Chapter 6. Working with Light

In This Chapter

  • D200 flash basics

  • Flash sync modes

  • Flash exposure modes

  • Flash exposure compensation

  • Using external flash

  • Conquering available light

As a photographer, light is one of your basic tools. The quantity and quality of the light you work with has an effect on every other aspect of your photography. The amount of light available controls whether you can make an exposure at all, how well you can stop action, whether you can slow down a shutter enough to use movement blur creatively, and how you apply selective focus. The distribution of light affects the tonal values and contrast of your photo. The color of the light determines the hues you see.

In many ways, photography (light writing in ancient Greek) depends as much on how you use light as it does on your selection of a composition or a lens. Great books have been written on working with lighting; for this field guide, I concentrate on some of the nuts and bolts of using the lighting tools available for the Nikon D200 digital SLR.

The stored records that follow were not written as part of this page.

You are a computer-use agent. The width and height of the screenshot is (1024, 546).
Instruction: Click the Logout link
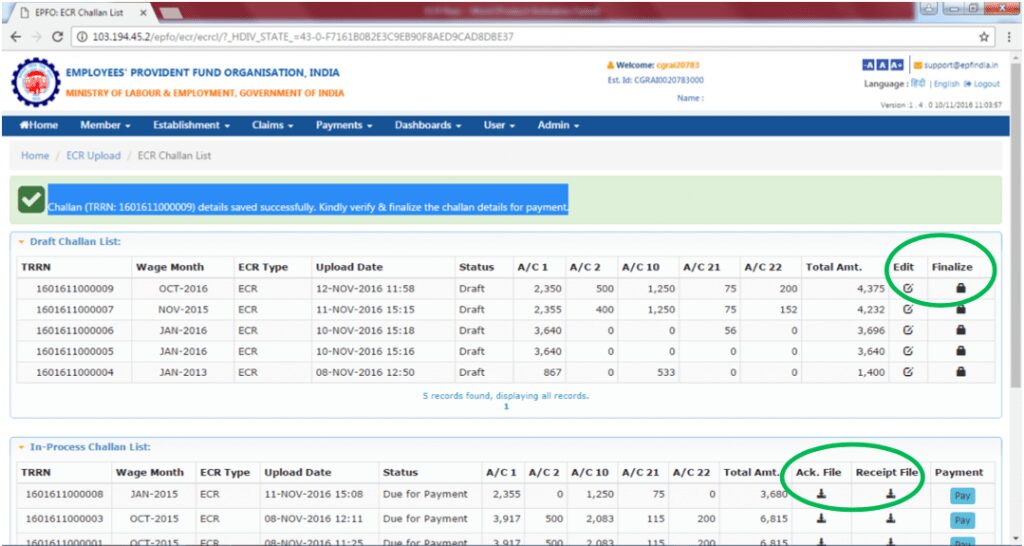[x=985, y=84]
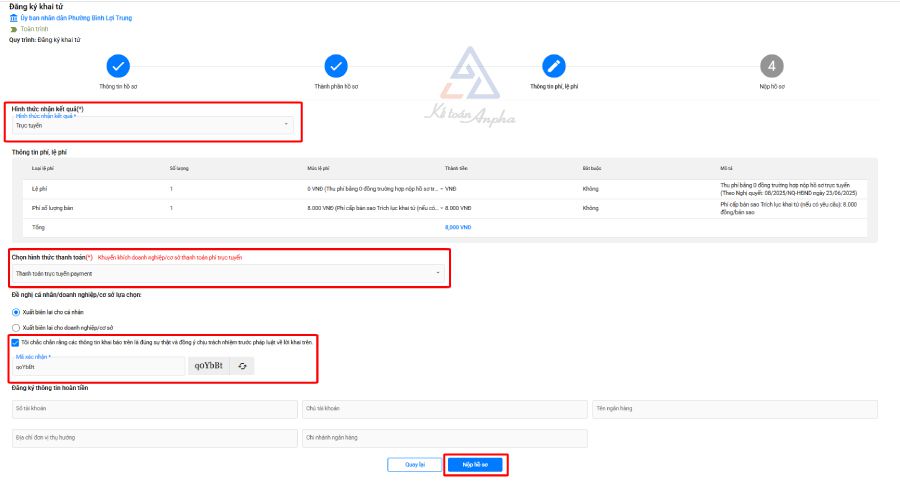Image resolution: width=900 pixels, height=482 pixels.
Task: Click the captcha image 'qoYbBt'
Action: [209, 366]
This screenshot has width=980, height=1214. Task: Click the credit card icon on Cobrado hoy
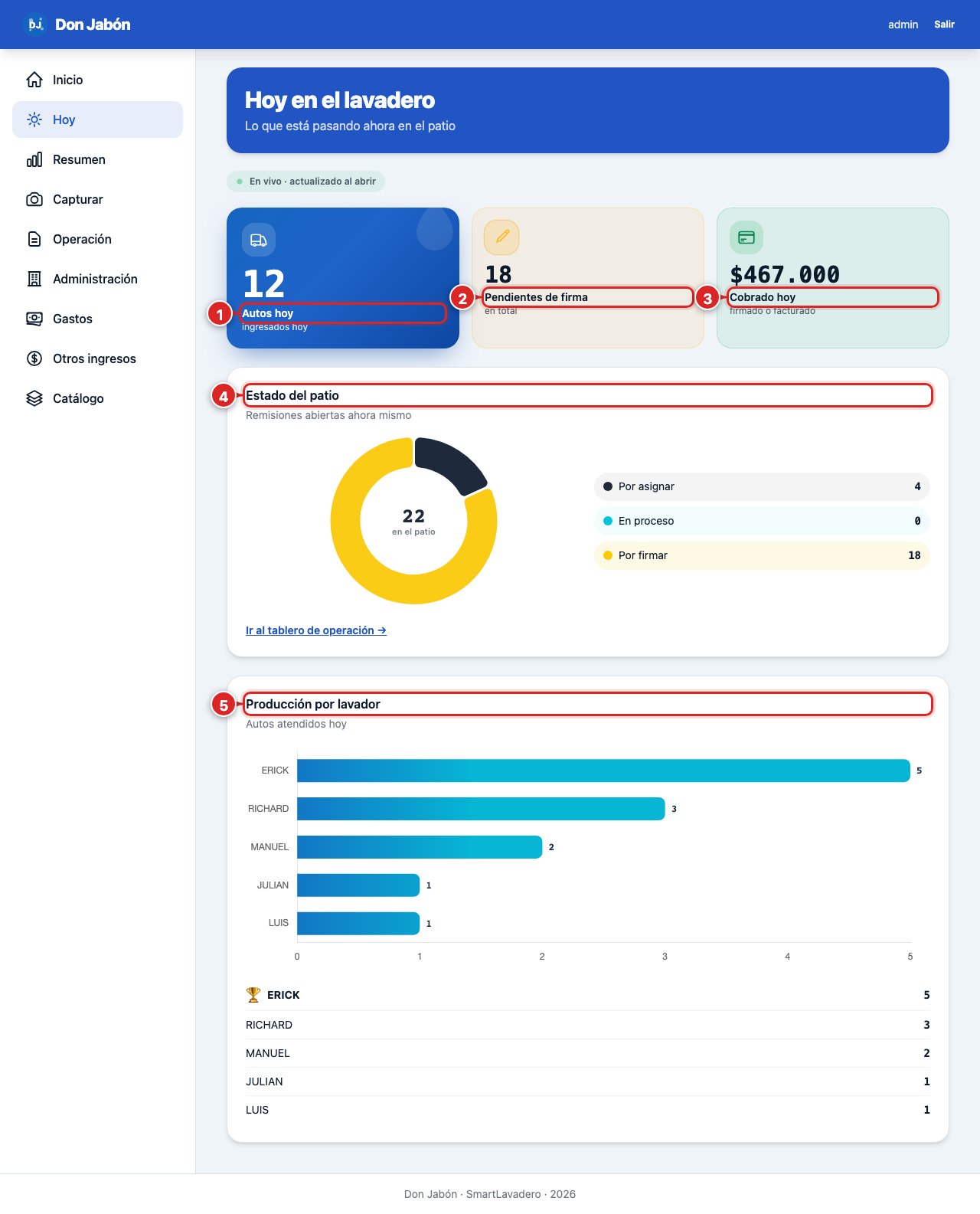point(746,237)
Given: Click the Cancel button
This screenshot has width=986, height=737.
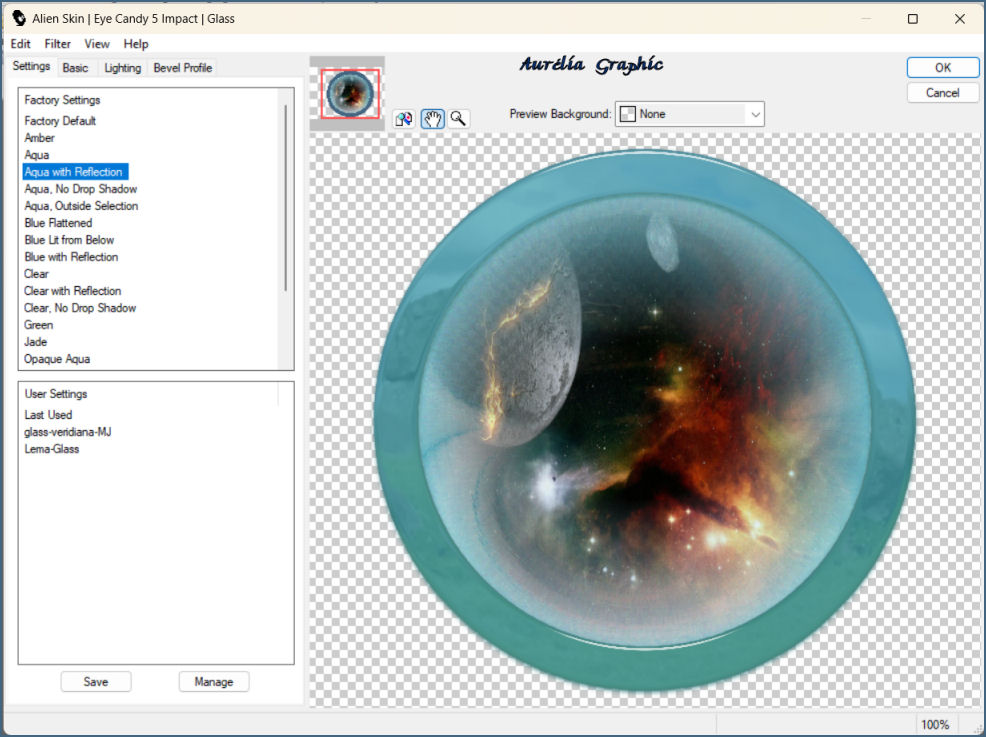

Light falls into two categories: continuous light sources, such as daylight, incandescent and fluorescent light; and electronic flash. Both forms are important.

D200 Flash Basics

Electronic flash illumination is produced by accumulating an electrical charge in a device such as a capacitor, and then directing that charge through a glass flash tube containing a gas that absorbs the electricity and emits a bright flash of photons. If the full charge is sent through the flash ...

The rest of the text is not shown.